Recht op kwijtschelding door werkgever verstrekte lening vormt geen aanspraak maar loon

14 mei 2007 | Hof Amsterdam | jurisprudentie | LJN: AT8379, 03/01353

Een werkgever kende optierechten toe aan een deel van zijn werknemers. De belasting over de waarde van de opties was voor rekening van de werknemers. Omdat de optierechten onvoorwaardelijk waren werd al bij toekenning loonbelasting ingehouden. De werkgever verstrekte voor de afgedragen loonbelasting een lening aan de werknemers. Die lening zou worden afgelost bij uitoefening van de opties. Als de opties niet werden uitgeoefend zou de lening worden kwijtgescholden. De werkgever raakte in de financiƫle problemen.
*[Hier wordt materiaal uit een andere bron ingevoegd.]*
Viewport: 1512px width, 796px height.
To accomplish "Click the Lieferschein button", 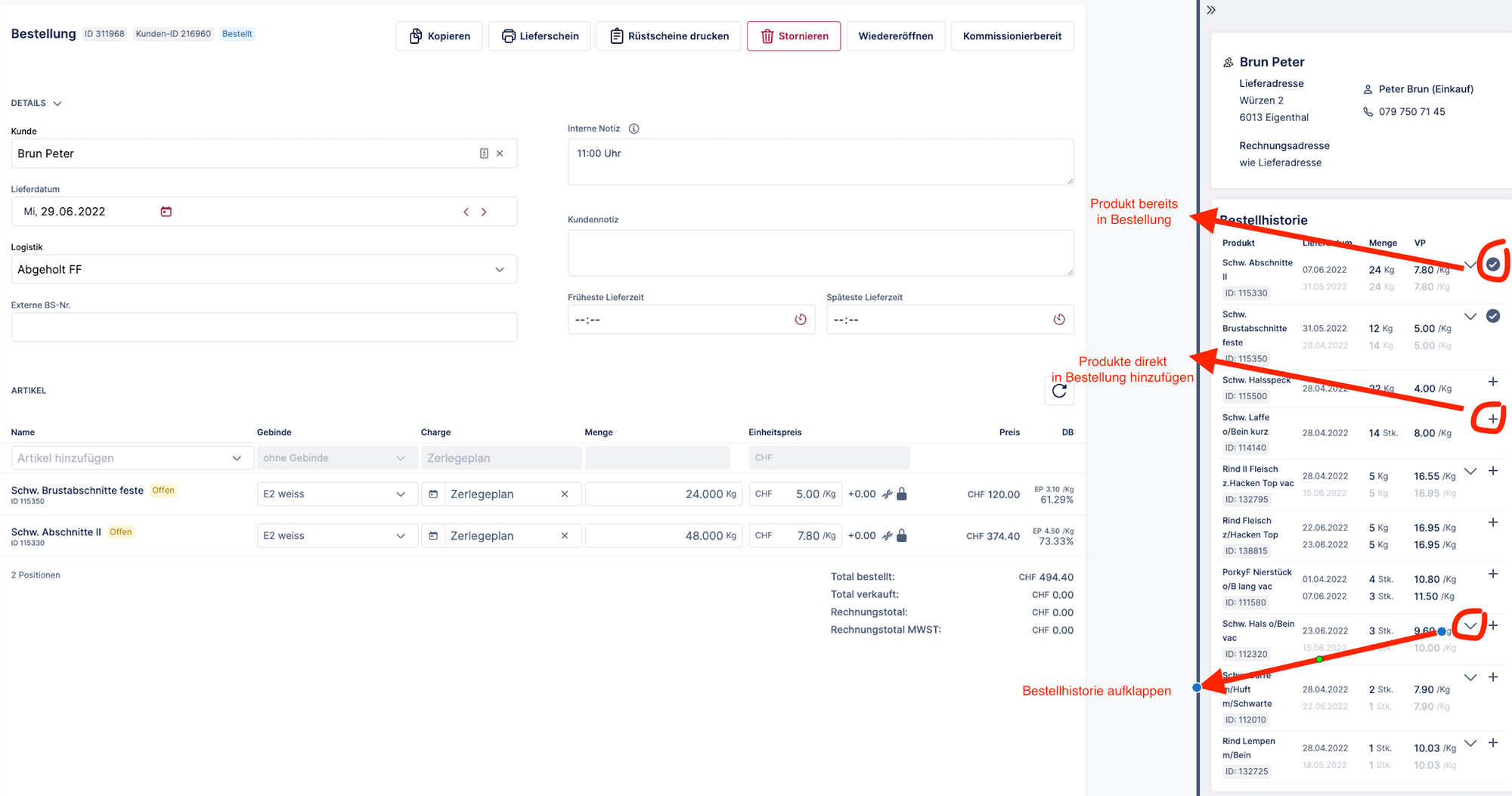I will point(540,36).
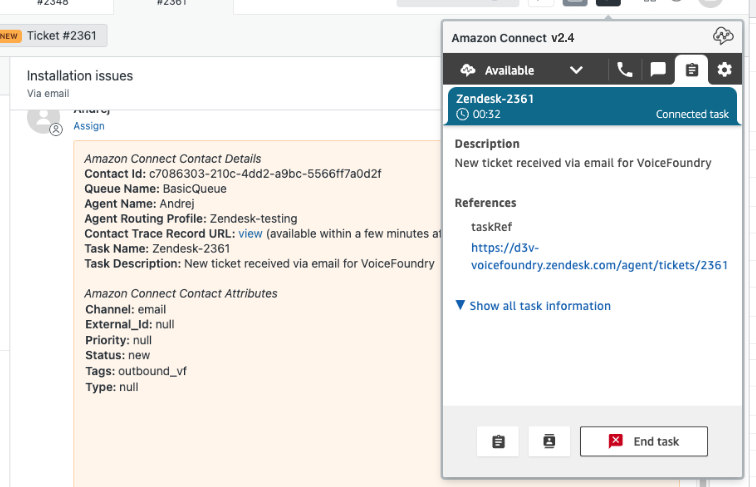Select the tasks clipboard tab
This screenshot has height=487, width=756.
click(691, 70)
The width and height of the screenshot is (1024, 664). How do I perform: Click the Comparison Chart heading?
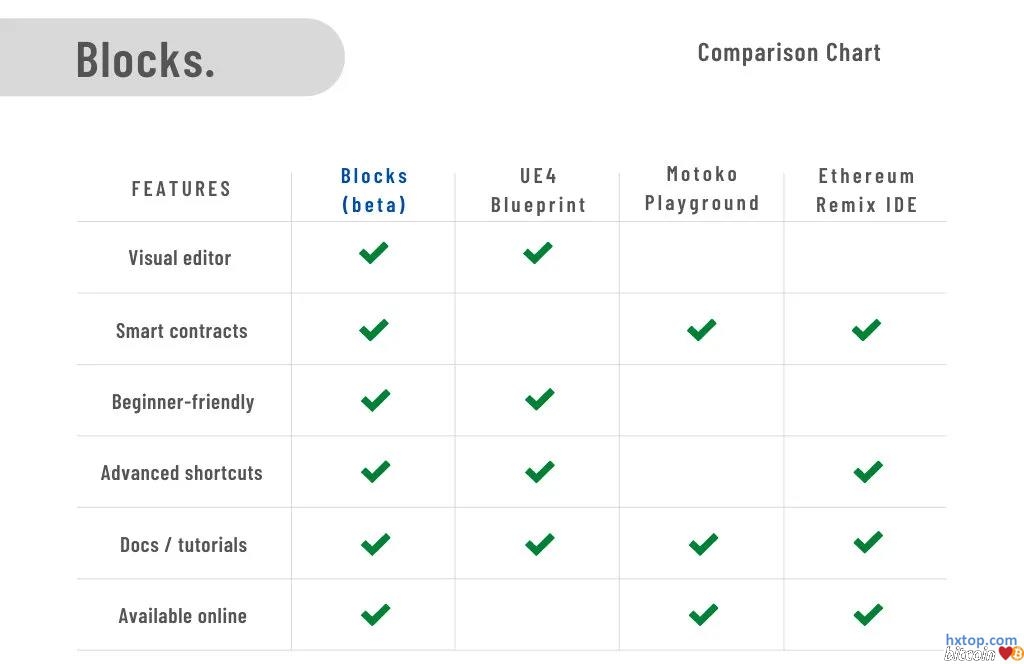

De koers van de aandelen zakte dermate dat uitoefening van de optierechten zeer onwaarschijnlijk was. Ter voorkoming van onrust onder het personeel schold de werkgever de leningen kwijt. In geschil was of het recht op kwijtschelding een aanspraak in de zin van de Wet op de Loonbelasting vormde. Indien er sprake was van een aanspraak had deze bij het sluiten van de geldleningsovereenkomst moeten worden belast. De inspecteur was van mening dat er geen belaste aanspraak maar een recht op loon bestond. Hof Amsterdam was van oordeel dat het recht op kwijtschelding zich niet leende tot dekking van de daaruit voortvloeiende aanspraken door fondsvorming in eigen beheer of door stortingen te doen bij derden. Daarnaast waren partijen er vanuit gegaan dat er geen kwijtschelding zou hoeven plaats te vinden vanwege de verwachte koersstijging van de aandelen. Daarom vormde het recht op kwijtschelding geen aanspraak.Het voorwaardelijke recht op kwijtschelding betrof een gewone loonvordering. Indien de werknemers in staat waren het geleende bedrag terug te betalen, zou het voordeel uit het recht op kwijtschelding worden genoten op het moment dat kwam vast te staan dat het geleende bedrag niet behoefde te worden terugbetaald. Het te belasten voordeel was dan gelijk aan het kwijtgescholden bedrag. Omdat de werknemers voldoende solvabel waren was er geen sprake van een situatie waarin geen verhaal mogelijk was. Belastingheffing moest plaatsvinden in het jaar van kwijtschelding.